■ WORK REQUIRED ■
The expected output is exactly the lines below, starting at the line with "Image resolution: width=1396" and ending at the line with "Open the Sort By Rarity dropdown", both included; no other line belongs in it.

++++++

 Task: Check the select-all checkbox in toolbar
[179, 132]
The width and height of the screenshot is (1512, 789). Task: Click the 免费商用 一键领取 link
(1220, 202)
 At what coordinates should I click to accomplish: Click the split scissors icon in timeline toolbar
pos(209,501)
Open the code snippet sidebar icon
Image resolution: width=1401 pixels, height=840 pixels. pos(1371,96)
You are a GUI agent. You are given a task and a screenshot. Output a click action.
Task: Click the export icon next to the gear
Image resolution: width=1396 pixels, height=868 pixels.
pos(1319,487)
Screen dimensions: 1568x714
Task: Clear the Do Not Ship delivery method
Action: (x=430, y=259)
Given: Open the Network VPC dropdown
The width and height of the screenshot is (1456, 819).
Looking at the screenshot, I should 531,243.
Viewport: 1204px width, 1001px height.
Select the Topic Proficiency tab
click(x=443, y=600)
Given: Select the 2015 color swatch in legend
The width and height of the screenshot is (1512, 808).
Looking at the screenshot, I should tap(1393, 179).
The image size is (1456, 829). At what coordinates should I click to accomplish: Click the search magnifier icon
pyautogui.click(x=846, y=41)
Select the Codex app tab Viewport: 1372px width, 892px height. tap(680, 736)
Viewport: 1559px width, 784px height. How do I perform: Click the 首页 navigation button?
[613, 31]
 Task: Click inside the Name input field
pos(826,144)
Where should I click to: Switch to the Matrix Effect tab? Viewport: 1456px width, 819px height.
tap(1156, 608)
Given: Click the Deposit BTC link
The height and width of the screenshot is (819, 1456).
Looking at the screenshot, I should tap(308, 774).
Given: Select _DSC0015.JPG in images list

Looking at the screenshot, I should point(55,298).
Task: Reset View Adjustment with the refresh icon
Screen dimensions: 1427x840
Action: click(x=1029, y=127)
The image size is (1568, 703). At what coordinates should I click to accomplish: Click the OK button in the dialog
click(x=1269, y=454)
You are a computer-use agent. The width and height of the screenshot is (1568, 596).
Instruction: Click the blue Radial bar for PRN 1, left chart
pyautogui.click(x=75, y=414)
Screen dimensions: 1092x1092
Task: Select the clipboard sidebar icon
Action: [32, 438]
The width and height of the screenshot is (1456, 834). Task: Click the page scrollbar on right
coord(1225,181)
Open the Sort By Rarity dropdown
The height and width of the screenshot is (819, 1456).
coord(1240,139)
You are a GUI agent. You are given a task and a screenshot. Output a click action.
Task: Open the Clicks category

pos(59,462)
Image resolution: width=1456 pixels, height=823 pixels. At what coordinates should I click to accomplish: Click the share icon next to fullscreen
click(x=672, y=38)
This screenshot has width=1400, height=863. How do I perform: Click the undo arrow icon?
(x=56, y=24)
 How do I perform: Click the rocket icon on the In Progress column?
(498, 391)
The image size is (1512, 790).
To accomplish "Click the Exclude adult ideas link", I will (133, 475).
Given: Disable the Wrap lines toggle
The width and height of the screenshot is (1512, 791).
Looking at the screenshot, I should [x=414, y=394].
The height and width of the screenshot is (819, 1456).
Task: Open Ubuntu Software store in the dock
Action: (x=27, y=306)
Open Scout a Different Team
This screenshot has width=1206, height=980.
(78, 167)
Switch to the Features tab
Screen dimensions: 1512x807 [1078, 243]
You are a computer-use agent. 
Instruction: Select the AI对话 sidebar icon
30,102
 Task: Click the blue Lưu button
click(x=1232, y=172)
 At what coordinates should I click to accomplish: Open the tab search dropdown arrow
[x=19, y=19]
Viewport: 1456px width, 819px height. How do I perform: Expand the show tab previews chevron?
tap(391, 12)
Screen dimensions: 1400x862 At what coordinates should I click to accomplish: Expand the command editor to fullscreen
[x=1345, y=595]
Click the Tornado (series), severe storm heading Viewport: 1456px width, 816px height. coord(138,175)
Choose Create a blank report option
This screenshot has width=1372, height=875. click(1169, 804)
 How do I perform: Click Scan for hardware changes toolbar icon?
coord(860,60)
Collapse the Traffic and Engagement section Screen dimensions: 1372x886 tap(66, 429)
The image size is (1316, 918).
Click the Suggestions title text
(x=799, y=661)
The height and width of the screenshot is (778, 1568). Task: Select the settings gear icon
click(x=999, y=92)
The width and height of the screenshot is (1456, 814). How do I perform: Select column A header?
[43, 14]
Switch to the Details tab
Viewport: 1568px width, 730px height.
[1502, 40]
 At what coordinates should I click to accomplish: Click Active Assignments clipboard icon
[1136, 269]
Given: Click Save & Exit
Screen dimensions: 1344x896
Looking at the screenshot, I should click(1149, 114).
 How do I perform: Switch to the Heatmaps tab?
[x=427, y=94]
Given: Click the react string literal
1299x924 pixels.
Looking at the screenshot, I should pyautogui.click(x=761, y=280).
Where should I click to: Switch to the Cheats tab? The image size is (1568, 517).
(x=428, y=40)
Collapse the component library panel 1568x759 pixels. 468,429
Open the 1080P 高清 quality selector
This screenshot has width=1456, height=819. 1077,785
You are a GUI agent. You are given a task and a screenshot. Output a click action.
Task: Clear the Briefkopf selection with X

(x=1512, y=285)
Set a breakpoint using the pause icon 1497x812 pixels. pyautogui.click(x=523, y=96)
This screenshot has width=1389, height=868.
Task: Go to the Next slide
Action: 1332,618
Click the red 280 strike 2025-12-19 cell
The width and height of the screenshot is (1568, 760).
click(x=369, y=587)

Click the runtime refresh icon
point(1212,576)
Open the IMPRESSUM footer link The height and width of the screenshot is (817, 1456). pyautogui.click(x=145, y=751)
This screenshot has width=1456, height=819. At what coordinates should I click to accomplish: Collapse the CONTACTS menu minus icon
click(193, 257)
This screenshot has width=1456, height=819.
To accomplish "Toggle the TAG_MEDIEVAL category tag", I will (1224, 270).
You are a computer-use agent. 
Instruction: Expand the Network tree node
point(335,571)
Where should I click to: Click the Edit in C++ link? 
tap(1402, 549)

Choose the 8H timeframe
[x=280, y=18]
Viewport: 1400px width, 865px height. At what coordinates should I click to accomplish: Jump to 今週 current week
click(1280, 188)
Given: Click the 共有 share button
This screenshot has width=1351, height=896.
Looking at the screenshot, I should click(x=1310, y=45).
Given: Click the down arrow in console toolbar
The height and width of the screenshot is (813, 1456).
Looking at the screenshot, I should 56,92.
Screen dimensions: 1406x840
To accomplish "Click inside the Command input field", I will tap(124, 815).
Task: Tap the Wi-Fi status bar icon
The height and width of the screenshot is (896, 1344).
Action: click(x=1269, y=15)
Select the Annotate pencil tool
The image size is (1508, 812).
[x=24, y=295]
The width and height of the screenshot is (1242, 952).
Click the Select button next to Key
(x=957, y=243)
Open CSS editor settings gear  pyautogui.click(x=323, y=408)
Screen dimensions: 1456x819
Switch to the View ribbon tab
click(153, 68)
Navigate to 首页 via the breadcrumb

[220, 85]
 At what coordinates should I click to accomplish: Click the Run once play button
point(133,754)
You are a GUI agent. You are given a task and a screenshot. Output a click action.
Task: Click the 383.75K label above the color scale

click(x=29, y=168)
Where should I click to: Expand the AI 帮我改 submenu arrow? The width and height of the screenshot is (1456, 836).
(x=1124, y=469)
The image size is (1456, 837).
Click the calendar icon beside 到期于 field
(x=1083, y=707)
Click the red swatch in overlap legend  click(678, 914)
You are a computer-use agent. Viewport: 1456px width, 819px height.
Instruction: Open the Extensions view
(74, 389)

++++++

■ RESULT OF THIS EXERCISE ■
Image resolution: width=1396 pixels, height=868 pixels.
pos(1319,487)
Screen dimensions: 1568x714
Task: Clear the Do Not Ship delivery method
Action: (x=430, y=259)
Given: Open the Network VPC dropdown
The width and height of the screenshot is (1456, 819).
Looking at the screenshot, I should 531,243.
Viewport: 1204px width, 1001px height.
Select the Topic Proficiency tab
click(x=443, y=600)
Given: Select the 2015 color swatch in legend
The width and height of the screenshot is (1512, 808).
Looking at the screenshot, I should tap(1393, 179).
The image size is (1456, 829). At what coordinates should I click to accomplish: Click the search magnifier icon
pyautogui.click(x=846, y=41)
Select the Codex app tab Viewport: 1372px width, 892px height. tap(680, 736)
Viewport: 1559px width, 784px height. How do I perform: Click the 首页 navigation button?
[613, 31]
 Task: Click inside the Name input field
pos(826,144)
Where should I click to: Switch to the Matrix Effect tab? Viewport: 1456px width, 819px height.
tap(1156, 608)
Given: Click the Deposit BTC link
The height and width of the screenshot is (819, 1456).
Looking at the screenshot, I should tap(308, 774).
Given: Select _DSC0015.JPG in images list

Looking at the screenshot, I should point(55,298).
Task: Reset View Adjustment with the refresh icon
Screen dimensions: 1427x840
Action: click(x=1029, y=127)
The image size is (1568, 703). At what coordinates should I click to accomplish: Click the OK button in the dialog
click(x=1269, y=454)
You are a computer-use agent. The width and height of the screenshot is (1568, 596).
Instruction: Click the blue Radial bar for PRN 1, left chart
pyautogui.click(x=75, y=414)
Screen dimensions: 1092x1092
Task: Select the clipboard sidebar icon
Action: [32, 438]
The width and height of the screenshot is (1456, 834). Task: Click the page scrollbar on right
coord(1225,181)
Open the Sort By Rarity dropdown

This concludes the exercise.